■ ASSIGNMENT
Show each line of the records in which the word "agent" occurs.

### THE DATA ###

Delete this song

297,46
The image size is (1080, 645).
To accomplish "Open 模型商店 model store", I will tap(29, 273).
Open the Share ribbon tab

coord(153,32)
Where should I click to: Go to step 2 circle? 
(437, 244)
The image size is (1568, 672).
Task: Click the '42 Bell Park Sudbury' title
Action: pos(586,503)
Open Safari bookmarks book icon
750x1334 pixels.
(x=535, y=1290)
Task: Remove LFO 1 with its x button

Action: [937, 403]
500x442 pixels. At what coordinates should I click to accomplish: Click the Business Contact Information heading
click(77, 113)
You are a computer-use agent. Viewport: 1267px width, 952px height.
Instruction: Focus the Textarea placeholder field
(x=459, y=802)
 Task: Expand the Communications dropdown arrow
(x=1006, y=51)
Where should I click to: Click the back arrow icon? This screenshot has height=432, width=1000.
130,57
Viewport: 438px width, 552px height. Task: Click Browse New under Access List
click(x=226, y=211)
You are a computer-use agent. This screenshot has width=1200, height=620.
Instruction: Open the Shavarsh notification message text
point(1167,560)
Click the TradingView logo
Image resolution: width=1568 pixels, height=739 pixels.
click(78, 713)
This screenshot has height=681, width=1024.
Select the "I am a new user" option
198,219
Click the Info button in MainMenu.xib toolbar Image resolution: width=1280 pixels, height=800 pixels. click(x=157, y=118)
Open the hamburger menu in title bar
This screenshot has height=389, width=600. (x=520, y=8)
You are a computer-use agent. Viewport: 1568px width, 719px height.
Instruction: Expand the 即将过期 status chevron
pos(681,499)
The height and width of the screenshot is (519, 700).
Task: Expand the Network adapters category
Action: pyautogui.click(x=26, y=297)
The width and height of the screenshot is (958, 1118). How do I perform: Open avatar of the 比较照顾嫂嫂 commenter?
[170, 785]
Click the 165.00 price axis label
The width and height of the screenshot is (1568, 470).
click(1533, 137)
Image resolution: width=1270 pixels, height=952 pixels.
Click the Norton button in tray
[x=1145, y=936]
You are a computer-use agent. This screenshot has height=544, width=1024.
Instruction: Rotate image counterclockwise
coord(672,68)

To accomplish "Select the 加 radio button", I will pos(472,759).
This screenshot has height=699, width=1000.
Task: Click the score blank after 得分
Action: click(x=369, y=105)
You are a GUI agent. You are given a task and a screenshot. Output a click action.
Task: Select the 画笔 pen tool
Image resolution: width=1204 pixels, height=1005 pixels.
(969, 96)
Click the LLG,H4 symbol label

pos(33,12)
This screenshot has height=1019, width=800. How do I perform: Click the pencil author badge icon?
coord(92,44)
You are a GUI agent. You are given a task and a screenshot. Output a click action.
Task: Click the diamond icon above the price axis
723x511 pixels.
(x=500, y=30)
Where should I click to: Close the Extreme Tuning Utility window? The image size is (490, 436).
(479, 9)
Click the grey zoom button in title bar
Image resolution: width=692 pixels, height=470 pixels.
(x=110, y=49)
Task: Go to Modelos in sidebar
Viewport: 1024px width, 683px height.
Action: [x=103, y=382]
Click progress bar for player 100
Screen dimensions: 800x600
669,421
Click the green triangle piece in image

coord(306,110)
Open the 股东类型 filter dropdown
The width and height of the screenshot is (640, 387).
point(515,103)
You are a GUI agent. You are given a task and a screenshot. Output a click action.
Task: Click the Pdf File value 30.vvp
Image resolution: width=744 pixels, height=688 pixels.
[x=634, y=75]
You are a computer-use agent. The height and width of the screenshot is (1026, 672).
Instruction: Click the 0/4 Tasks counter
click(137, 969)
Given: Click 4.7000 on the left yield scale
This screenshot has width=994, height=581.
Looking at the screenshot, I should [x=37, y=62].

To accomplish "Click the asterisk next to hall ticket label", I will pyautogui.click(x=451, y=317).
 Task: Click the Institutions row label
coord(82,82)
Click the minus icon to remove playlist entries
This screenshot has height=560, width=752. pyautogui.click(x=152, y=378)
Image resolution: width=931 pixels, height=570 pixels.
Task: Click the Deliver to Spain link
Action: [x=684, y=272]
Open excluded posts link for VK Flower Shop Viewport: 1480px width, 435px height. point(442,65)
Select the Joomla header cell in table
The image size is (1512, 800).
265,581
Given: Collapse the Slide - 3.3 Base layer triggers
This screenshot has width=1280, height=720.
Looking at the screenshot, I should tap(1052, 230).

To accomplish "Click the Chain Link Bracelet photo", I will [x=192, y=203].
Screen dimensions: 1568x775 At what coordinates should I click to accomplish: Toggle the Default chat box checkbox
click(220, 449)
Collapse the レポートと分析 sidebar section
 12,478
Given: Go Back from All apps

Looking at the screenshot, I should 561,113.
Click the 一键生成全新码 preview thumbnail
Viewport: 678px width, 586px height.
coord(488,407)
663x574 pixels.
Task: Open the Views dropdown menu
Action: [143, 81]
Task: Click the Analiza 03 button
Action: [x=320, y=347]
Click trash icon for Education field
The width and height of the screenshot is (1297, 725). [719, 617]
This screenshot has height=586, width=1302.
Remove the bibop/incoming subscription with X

###

■ RESULT OF THE EXERCISE
You are a computer-use agent. Viewport: 1267px width, 952px height.
You are a computer-use agent. This screenshot has width=1200, height=620.
You are a computer-use agent. Viewport: 1568px width, 719px height.
You are a computer-use agent. This screenshot has height=544, width=1024.
You are a GUI agent. You are given a task and a screenshot. Output a click action.
You are a GUI agent. You are given a task and a screenshot. Output a click action.
You are a GUI agent. You are given a task and a screenshot. Output a click action.
You are a computer-use agent. The height and width of the screenshot is (1026, 672).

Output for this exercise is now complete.